Equality advocates outraged
Chris Sgro, executive director of statewide LGBT advocacy group Equality North Carolina, slammed Tillis and Berger upon hearing unconfirmed reports earlier Thursday that they might have hired Eastman.
“If indeed Speaker Tillis and Senate President Berger have retained the head of NOM as their counsel in this matter, that is just even more outrageous than them having said they will continue to defend it to begin with,” Sgro told qnotes, accusing the legislative leaders of wasting taxpayer funds at a time when the state is experiencing budget shortfalls.
“There was a budget shortfall that cost schools money, but that Speaker Tillis has money from the taxpayers of North Carolina to send to a special interest outside of the state is abhorrent,” Sgro said. “I am certain voters will hold him accountable in the November election in his race and I am certain voters will hold Senator Berger’s caucus accountable in November as well.”
Sgro also encouraged moderate Republican legislators to speak out.
“I call on moderate Republican members of the caucus to stand up and say where they are on this misuse of taxpayer dollars,” he said.
A lead attorney in a related United Church of Christ suit against the amendment also spoke out against Republican efforts continuing defense of the ban.

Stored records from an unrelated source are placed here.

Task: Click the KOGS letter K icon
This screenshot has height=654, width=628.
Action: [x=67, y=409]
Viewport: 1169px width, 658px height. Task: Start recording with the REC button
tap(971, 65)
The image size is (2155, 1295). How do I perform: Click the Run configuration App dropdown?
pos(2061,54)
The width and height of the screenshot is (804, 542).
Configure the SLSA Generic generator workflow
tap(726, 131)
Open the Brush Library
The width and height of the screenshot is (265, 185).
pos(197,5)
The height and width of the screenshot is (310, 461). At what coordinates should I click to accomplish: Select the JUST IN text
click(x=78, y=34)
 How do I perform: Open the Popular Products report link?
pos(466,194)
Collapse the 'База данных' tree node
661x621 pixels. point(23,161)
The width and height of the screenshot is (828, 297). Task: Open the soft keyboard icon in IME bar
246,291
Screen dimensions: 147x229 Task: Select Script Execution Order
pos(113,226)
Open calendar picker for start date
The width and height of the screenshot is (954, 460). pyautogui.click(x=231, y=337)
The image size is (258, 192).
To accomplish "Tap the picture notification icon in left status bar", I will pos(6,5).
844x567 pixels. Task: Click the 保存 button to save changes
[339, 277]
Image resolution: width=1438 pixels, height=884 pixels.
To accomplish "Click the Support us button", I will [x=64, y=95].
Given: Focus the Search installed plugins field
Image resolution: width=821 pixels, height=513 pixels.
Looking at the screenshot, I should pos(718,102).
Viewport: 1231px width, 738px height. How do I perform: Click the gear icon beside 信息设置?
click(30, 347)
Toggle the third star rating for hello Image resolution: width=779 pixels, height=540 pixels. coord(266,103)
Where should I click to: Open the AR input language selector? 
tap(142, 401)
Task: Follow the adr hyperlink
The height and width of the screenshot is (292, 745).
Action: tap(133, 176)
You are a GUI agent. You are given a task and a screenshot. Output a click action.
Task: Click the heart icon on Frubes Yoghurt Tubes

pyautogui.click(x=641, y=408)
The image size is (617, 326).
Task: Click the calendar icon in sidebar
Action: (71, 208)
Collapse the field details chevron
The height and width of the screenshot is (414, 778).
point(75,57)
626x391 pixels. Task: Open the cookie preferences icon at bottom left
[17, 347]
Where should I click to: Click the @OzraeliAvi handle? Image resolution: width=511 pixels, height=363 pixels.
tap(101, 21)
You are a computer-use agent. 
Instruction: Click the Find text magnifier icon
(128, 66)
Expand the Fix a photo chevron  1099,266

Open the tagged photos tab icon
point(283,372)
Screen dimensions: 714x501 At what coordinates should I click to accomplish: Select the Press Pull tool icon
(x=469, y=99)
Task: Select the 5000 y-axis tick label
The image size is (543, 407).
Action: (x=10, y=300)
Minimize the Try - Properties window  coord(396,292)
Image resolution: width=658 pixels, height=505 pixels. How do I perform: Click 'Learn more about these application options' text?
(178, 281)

“This threatened eleventh hour effort to intervene is strange, to say the least. The marriage equality litigation in North Carolina has been going on for many months and has, by all accounts, been handled in a sharply adversarial yet highly professional manner. There has been a definitive ruling by the Fourth Circuit on the virtually identical marriage laws in Virginia. As a result, we are close to the end of this litigation and ready to banish Amendment One to the dustpan of history. We believe this is an unnecessary use of taxpayer money and judicial resources and seeks only to delay the inevitable: marriage equality in North Carolina,” attorney Jacob Sussman, said in a statement.
Anti-gay attorneys paid with taxpayer funds
The attorneys hired by Tillis and Berger will be paid out of taxpayer funds, enabled by a law passed by legislators last year allowing the General Assembly to intervene in legal cases on behalf of the state.
The law stemmed from distrust of North Carolina Attorney Roy Cooper and was passed after attorneys general in three other states declined to defend their states’ anti-LGBT amendments.
The General Assembly’s legal forays have meant big bills for taxpayers — nearly $1.2 million spent on defending the state on a variety of GOP-favored bills, Raleigh’s News & Observer reported last month.
In the marriage cases, according to The Observer, Eastman said he will donate the first $10,000 of attorneys fees after which he’ll reduce his hourly rate by a third. ActRight will accept private donations to defray legal costs.